▶ **How to complete this task**: Determine how many lines in the data below contain "Uncheck" and write only that number.

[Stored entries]
■ ■ ■ ■ ■

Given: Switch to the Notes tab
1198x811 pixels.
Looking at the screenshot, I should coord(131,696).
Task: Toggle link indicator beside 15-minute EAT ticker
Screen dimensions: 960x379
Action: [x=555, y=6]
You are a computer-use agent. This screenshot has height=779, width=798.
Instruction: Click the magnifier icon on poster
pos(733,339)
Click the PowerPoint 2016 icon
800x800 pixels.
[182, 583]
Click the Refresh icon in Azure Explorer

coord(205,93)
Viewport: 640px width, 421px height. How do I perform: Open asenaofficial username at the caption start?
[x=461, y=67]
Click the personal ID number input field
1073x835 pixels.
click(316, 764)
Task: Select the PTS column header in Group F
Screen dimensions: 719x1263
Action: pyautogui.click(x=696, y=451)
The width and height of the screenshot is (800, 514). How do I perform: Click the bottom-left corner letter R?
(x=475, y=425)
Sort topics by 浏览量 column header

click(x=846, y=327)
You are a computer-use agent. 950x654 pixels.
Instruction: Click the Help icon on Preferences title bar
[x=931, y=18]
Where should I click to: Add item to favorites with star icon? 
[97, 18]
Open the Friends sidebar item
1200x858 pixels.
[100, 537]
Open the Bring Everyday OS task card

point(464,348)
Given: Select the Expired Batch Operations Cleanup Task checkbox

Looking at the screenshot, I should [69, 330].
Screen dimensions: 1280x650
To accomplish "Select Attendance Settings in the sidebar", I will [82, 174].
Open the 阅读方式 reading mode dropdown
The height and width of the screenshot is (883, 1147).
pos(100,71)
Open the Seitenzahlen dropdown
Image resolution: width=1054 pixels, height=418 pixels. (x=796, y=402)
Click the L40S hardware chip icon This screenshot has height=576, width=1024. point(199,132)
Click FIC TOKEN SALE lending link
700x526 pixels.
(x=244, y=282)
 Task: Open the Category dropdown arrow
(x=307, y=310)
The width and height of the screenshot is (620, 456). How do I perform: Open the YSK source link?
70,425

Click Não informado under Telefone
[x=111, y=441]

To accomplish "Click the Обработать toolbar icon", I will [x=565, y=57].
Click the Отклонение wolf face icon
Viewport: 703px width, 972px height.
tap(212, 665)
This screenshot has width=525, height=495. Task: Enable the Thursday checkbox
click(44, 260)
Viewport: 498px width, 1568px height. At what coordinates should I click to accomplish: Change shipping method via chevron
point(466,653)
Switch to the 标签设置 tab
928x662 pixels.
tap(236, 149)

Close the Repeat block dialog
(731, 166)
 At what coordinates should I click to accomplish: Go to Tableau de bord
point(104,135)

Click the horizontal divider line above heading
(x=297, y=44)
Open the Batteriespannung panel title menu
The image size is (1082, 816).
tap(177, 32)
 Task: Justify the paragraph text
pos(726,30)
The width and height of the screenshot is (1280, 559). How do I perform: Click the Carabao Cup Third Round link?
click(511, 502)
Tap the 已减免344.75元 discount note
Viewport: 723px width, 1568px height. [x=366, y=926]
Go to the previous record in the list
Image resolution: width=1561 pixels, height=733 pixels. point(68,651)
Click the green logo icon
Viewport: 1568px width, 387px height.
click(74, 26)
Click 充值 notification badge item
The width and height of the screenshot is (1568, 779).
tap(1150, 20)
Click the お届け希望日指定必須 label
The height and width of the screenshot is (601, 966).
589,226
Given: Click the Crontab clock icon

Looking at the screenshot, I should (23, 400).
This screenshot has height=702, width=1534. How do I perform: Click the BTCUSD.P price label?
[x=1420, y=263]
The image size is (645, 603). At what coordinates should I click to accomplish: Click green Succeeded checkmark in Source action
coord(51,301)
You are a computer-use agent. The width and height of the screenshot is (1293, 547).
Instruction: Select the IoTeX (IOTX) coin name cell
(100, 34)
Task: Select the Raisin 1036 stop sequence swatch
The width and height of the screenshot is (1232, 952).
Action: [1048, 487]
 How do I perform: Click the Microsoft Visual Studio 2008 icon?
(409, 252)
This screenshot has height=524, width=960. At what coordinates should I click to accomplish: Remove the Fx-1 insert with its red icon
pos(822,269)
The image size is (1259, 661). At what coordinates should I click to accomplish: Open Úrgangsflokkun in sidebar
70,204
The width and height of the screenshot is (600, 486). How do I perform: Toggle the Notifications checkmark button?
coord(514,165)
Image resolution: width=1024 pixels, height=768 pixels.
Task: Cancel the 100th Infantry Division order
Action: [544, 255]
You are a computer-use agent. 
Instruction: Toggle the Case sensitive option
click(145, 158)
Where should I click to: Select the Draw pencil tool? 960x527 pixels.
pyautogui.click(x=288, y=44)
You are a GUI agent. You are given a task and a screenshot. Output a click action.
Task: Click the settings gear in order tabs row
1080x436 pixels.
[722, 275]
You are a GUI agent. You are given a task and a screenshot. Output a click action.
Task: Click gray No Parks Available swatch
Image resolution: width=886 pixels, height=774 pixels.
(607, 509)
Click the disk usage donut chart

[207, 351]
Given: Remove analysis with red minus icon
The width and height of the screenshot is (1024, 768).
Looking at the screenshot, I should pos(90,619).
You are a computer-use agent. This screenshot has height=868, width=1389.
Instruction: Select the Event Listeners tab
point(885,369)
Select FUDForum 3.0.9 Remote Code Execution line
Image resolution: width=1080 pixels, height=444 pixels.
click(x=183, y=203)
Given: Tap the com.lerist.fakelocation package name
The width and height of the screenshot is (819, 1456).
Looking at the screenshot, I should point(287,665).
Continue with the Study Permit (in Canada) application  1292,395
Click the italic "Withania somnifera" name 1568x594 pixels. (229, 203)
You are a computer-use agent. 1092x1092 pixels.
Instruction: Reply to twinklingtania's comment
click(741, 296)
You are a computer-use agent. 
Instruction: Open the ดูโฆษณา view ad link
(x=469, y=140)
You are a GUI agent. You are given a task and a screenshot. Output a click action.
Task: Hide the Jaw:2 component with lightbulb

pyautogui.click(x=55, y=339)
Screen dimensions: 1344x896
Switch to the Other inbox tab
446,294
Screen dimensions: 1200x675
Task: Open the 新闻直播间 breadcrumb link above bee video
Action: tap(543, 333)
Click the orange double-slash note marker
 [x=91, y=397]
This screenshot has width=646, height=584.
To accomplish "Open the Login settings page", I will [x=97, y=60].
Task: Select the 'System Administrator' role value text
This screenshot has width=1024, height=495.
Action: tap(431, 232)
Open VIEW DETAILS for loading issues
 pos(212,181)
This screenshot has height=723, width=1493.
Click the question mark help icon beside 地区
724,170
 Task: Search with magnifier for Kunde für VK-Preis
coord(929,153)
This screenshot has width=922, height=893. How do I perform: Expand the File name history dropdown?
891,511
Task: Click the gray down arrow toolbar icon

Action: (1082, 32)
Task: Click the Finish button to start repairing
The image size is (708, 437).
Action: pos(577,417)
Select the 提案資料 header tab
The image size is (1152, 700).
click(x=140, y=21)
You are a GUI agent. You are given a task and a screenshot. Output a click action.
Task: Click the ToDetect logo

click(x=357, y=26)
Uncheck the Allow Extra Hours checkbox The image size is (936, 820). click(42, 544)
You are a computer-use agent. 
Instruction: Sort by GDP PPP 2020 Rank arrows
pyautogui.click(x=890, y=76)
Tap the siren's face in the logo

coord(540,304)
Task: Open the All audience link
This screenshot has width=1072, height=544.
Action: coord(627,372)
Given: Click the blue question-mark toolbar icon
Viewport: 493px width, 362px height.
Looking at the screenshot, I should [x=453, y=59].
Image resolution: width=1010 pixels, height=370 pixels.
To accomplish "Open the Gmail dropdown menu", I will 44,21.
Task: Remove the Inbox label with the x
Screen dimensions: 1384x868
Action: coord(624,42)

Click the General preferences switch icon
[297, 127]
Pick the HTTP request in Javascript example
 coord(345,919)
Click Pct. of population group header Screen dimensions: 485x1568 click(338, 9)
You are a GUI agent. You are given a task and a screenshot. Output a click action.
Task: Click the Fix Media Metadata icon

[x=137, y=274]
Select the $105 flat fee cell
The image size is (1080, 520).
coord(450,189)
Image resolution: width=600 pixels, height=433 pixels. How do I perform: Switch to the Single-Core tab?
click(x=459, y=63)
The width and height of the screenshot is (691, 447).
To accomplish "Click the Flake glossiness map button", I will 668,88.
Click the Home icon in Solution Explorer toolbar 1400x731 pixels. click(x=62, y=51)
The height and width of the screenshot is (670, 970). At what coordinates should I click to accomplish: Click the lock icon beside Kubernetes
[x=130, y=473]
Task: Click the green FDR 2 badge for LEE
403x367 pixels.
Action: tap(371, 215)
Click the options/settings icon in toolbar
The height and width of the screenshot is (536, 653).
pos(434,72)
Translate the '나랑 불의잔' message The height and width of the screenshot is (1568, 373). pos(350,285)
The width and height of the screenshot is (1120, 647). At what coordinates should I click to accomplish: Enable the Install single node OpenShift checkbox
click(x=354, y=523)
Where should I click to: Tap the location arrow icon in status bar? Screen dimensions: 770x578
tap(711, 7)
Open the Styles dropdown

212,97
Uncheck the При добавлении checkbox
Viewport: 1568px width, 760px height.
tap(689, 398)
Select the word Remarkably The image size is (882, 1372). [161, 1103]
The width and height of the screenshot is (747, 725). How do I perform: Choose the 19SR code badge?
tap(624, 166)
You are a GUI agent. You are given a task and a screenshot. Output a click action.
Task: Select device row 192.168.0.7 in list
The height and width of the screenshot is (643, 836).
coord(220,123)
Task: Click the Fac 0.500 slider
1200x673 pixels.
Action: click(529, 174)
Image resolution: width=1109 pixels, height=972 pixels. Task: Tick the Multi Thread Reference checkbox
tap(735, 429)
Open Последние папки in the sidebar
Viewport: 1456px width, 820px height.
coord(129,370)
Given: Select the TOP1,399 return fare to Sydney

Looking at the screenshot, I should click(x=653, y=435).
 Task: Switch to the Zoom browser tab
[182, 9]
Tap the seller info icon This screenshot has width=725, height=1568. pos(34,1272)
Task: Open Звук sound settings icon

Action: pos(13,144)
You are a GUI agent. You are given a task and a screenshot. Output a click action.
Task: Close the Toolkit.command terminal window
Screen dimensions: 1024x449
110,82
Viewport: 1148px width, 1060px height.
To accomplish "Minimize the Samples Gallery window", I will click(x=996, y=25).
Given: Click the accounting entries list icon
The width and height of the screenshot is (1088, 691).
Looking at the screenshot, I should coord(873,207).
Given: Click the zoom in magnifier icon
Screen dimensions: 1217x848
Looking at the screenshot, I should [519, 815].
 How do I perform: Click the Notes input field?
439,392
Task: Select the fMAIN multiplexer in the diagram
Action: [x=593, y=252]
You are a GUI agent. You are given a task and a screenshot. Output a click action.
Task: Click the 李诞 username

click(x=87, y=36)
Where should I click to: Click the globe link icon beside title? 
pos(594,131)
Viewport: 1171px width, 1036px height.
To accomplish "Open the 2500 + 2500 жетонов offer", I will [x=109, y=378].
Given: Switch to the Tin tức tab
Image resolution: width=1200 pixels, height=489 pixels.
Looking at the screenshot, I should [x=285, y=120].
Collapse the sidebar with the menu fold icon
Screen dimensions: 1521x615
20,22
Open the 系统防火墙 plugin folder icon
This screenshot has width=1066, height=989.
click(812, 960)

■ ■ ■ ■ ■

▶ **Exercise result**: 2